Japanese Film Festival 2008


The event's subtitle is The Hidden Treasures Of Japanese Cinema: Masterpieces From Its Golden Age - 1950s-1960s. The 1950s were indeed a golden age for Japanese film (as, previously, were the 1920s), with Akira Kurosawa's Rashomon introducing international audiences to Japanese cinema for the first time. However, the cinema of Japan does not begin and end with Kurosawa. The Japanese Film Festival emphasises the lesser-known directors of Japanese cinema's second golden age.

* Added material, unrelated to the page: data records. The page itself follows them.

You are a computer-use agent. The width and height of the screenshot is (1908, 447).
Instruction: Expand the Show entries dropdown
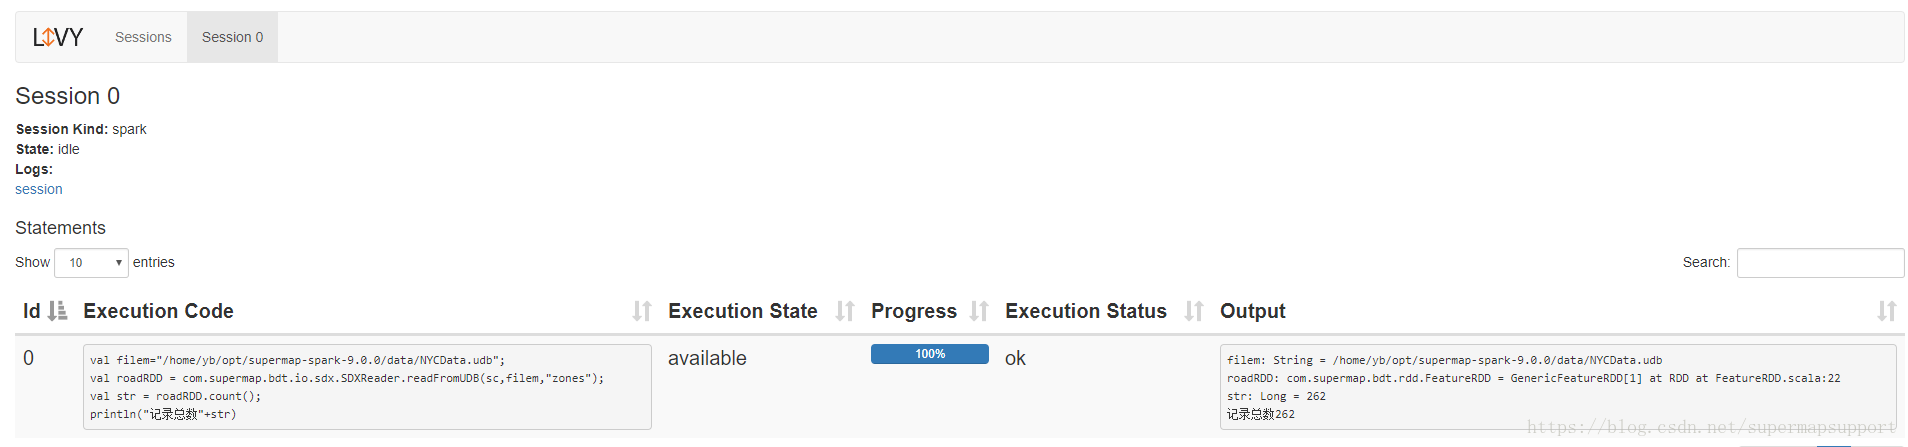click(x=91, y=263)
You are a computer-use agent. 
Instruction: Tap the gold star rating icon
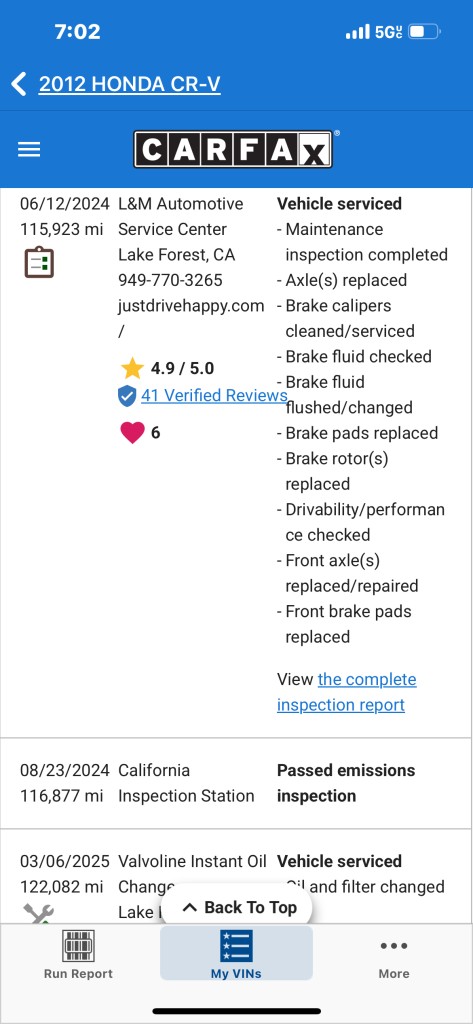point(132,368)
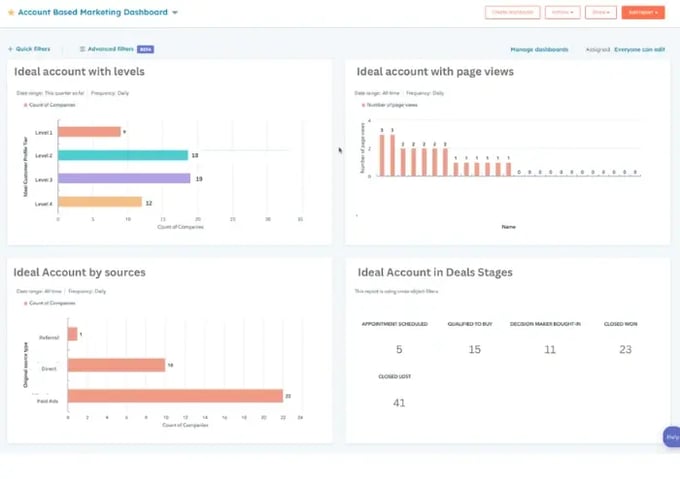The height and width of the screenshot is (479, 680).
Task: Click the Closed Won value 23
Action: tap(626, 349)
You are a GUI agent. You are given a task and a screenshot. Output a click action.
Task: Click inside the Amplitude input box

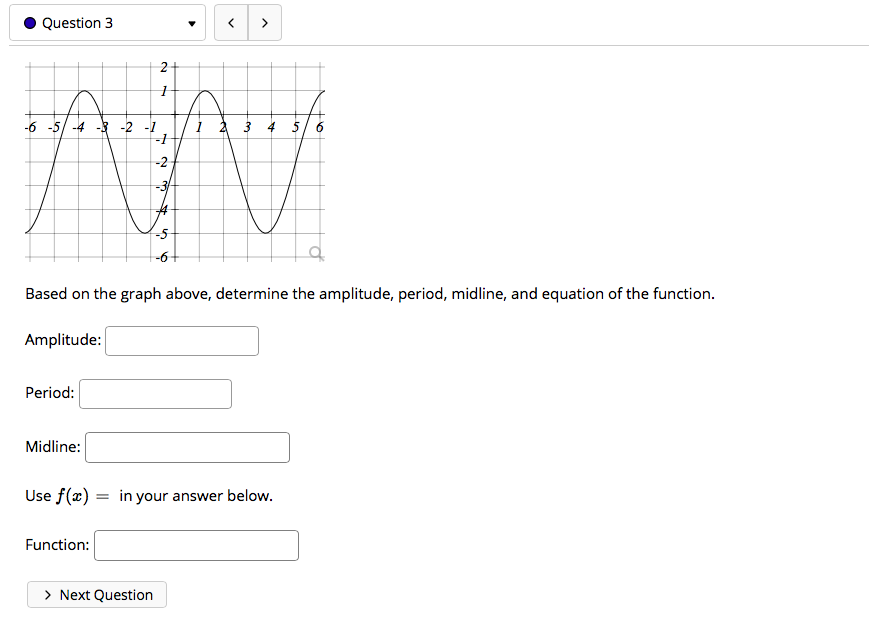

The schedule includes Gion Bayashi (Saturday at 8pm) by master director Kenji Mizoguchi, and the histroical drama Wild Geese by Shirou Toyoda (Sunday at 3pm). Also included is The Ghost Of Yotsuya (Sunday at 8pm), a classic interpretation of Japan's most famous ghost story by its greatest horror director, Nobuo Nakagawa. (The legend of Yotsuya is the Japanese equivalent of the Thai folk take Mae Nak, on which Nang Nak was based.) There are also two films by Mikio Naruse: Repast (Thursday at 7pm) and Sound Of The Mountain (Friday at 7pm). All films will be screened, free of charge, at the Grand EGV cinema, Siam Discovery Center. See jfbkk.or.th/event/jff2008_eg.html for the full schedule.